5 topics an hour wouldn't worry me unduly, but if he's doing 10 topics an hour regularly, I suggest that he already knows the material and is working on things that are too easy. At least in the courses I'm remembering from recently, it usually takes 3 questions correct (with none wrong) to get a topic on your pie; if he's doing 30 questions in an hour that also includes the odd break, he's obviously not having to think about the questions much.

Originally Posted by Iucounu
Second, every session ALEKS queues up a new interim assessment for him, and I have to call and get it cancelled
Huh? Why? I've always just let DS do the assessments the system schedules, even if it's frequently, because they aim to fix exactly the problems you're talking about, and IME do it pretty well. (By the way the underlying "knowledge space" theory is cool, too.) Because the assessment not only asks you questions on what you've already done (at most one question per topic, if you get it right) but also asks you questions on things that are not on your pie yet, answering on an assessment something you haven't officially done yet is the way to get over the boring stuff that's obvious if you really understand what you've done so far and to the genuinely new stuff. (Especially in the earlier courses, where the increments were often tiny, it often happened that the system would ask DS a question on a topic that wasn't on his pie and he wouldn't even notice, he'd answer it based on what he'd understood. He could skip whole prerequisite chains of topics that weren't necessary for him, that way. That's fine, because those are exactly the topics I don't want him to have to get one at a time by answering three questions on each.) Similarly, that's where you find out whether more practice is needed - if he can't answer the question, the topic'll get taken off his pie and he'll get more practice. Does your DS object to doing assessments frequently? Why?
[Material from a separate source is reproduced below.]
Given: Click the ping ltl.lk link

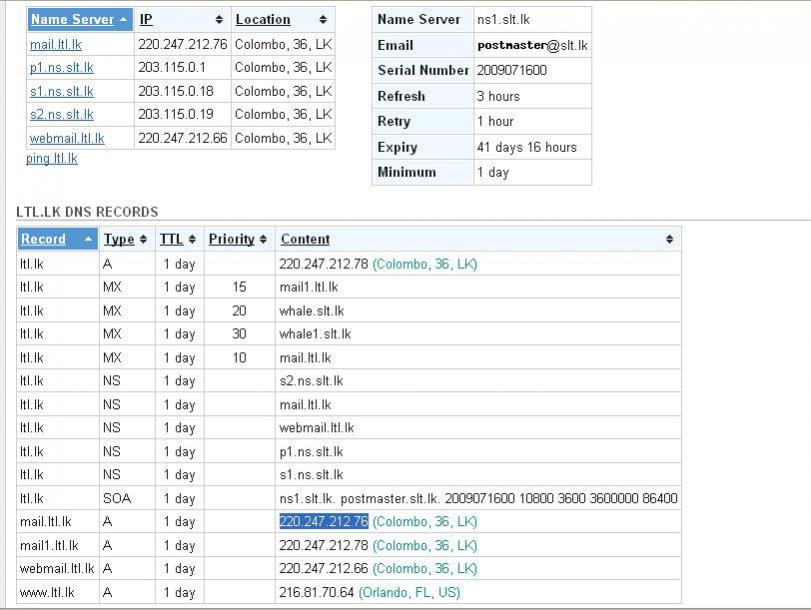Looking at the screenshot, I should click(x=52, y=158).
Is it possible that this is fixable?

Originally Posted by Iucounu
It doesn't seem ideal as skills practice for a highly gifted kid because of lack of customizability coupled with assumptions about learning at a normal pace;
I'd love to have the full teacher interface available to select additional topics and maybe leave out the odd one (synthetic division! crazy thing! although I have to admit DS enjoyed it), and there'd be no harm in being able to fiddle when it assesses, although I don't think I'd use it even if it were there. What other customization would you want, just out of curiosity? (For context, my DS is still certainly not "learning at a normal pace" - in our most recent subscription episode, he was signed up for 4 months, during which he worked on it only at weekends and a little during the holiday, was logged in for I think 50-odd hours total, and in that time did both Geometry and Algebra 2. However, it was pretty rare for him to work for more than an hour at a stretch in it, and also only in the holidays did he ever do more than 2 consecutive days, so I suppose we didn't encounter the really frequent assessment issue that you may have; he usually got a week at least between them.)
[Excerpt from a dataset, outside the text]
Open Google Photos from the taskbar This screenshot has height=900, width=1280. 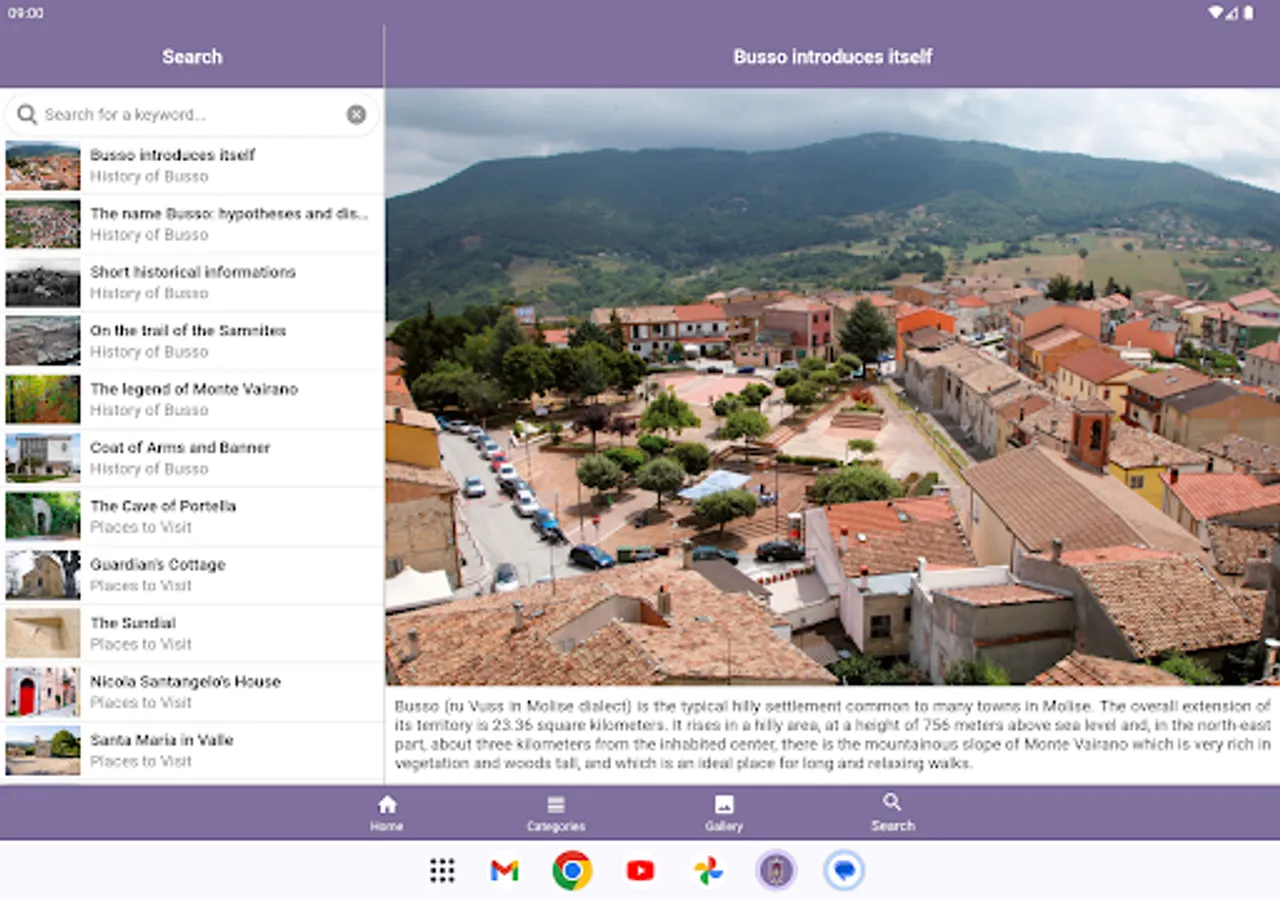[708, 871]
Originally Posted by Iucounu
but it also doesn't seem ideal as a way to actually learn or teach new math concepts, because the bare-bones explanations don't qualify as lessons, though I am in favor of letting kids noodle through things on their own a good part of the time.
For learning I like it a lot (I think a set of gradually harder problems such that in fact you can often work out how to do the problem without any actual teaching is great), but for teaching I agree it's no use. We basically never use the explanations in ALEKS; if DS has trouble he asks me or DH.